In a parallel universe, the battle for New France unfolded differently. The year was 1759. Wolfe and Montcalm massed their armies on the Plains of Abraham. Muskets were readied, but no shots were fired. The two generals stepped forward with their eight bravest men. All removed their belts. At equally spaced intervals, the 18 strapped themselves to three long poles carved from lodgepole pines. An Acadian volunteer on the French side tossed in a soccer ball. And the game was afoot.
It was hard fought, with witty play on both sides. The British “horseshoe-formation offense” failed to materialize—the soldiers could only move side to side, after all, and only a few feet.
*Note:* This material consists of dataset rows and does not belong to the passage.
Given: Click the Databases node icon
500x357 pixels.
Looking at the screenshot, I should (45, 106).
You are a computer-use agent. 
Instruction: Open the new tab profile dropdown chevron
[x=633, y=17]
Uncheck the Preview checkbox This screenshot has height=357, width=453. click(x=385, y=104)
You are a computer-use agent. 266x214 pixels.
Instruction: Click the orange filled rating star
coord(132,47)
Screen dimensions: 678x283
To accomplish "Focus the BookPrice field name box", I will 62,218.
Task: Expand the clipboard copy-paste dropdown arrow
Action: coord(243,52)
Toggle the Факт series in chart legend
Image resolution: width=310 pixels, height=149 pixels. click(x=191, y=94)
The favoured French were a spirited, but not very cohesive, side, and they lost finally when Montcalm accidentally put the ball in his own net. (The French general’s last words, “Meilleurs Deux Sur Trois?”—“Best two out of three?”—were lost to the wind.)
For 16 days this winter, beginning Jan. 30, 2009, on those same, famed Plains, you can rewrite history (unofficially) just that way. One of the events at the annual Québec Winter Carnival is “Giant Table Soccer Game,” wherein players really do strap themselves to poles and move laterally, as a unit, over the trampled snow, trying to kick the ball through the spaces in the opposing line, like in the arcade game.
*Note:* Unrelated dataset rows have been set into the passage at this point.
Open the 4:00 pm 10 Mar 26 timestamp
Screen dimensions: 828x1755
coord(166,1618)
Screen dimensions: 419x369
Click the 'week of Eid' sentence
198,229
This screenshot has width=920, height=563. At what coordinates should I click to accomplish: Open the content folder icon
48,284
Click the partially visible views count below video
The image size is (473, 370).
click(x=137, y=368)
Giant human table soccer tells you all you need to know about how Quebeckers approach winter. In Québec City, QC, the phrase “weather permitting” does not compute. Weather permits anything as long as you dress right. (This is, after all, the city that builds a luxury hotel out of ice from scratch every year—and people pay a lot of money to sleep on king-sized ice blocks, wrapped in furs.) Winter in Quebec isn’t something you wait out. It’s something you get out there and enjoy—the more eccentrically the better, alone or in teams. (“Shirts vs. Skins” is, however, not recommended.)